[Stored dataset rows]
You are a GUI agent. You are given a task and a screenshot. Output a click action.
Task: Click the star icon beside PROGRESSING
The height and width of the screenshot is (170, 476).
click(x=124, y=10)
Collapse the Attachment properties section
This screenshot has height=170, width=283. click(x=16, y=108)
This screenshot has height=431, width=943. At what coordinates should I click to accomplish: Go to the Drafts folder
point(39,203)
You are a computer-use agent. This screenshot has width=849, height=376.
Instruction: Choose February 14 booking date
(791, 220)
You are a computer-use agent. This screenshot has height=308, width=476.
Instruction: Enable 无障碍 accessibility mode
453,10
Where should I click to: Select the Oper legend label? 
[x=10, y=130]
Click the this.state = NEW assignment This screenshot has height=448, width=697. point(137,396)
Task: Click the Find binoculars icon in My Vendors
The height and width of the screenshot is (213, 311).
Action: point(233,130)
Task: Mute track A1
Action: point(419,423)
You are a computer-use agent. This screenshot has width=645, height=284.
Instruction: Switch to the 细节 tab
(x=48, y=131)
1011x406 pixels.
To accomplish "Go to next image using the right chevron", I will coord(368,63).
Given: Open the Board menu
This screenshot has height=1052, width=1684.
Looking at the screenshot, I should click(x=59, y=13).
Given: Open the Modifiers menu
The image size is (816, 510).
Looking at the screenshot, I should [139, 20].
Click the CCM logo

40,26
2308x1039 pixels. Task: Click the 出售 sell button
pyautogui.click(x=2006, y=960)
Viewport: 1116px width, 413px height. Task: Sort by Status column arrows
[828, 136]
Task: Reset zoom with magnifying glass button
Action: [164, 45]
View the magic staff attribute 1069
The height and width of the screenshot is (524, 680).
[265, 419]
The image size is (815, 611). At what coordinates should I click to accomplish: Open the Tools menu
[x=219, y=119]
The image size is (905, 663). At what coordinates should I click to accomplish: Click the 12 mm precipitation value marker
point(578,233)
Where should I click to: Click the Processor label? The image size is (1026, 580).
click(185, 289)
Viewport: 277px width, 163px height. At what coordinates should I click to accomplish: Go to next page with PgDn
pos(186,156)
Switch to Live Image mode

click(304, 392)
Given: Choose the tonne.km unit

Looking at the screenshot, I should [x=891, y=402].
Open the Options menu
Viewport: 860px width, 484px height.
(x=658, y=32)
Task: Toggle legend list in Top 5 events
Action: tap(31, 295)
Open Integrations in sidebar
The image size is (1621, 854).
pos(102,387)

[Exercise] Collect every line in the rows above that contains the word "legend".

[Exercise output]
Where should I click to: Select the Oper legend label? 
Task: Toggle legend list in Top 5 events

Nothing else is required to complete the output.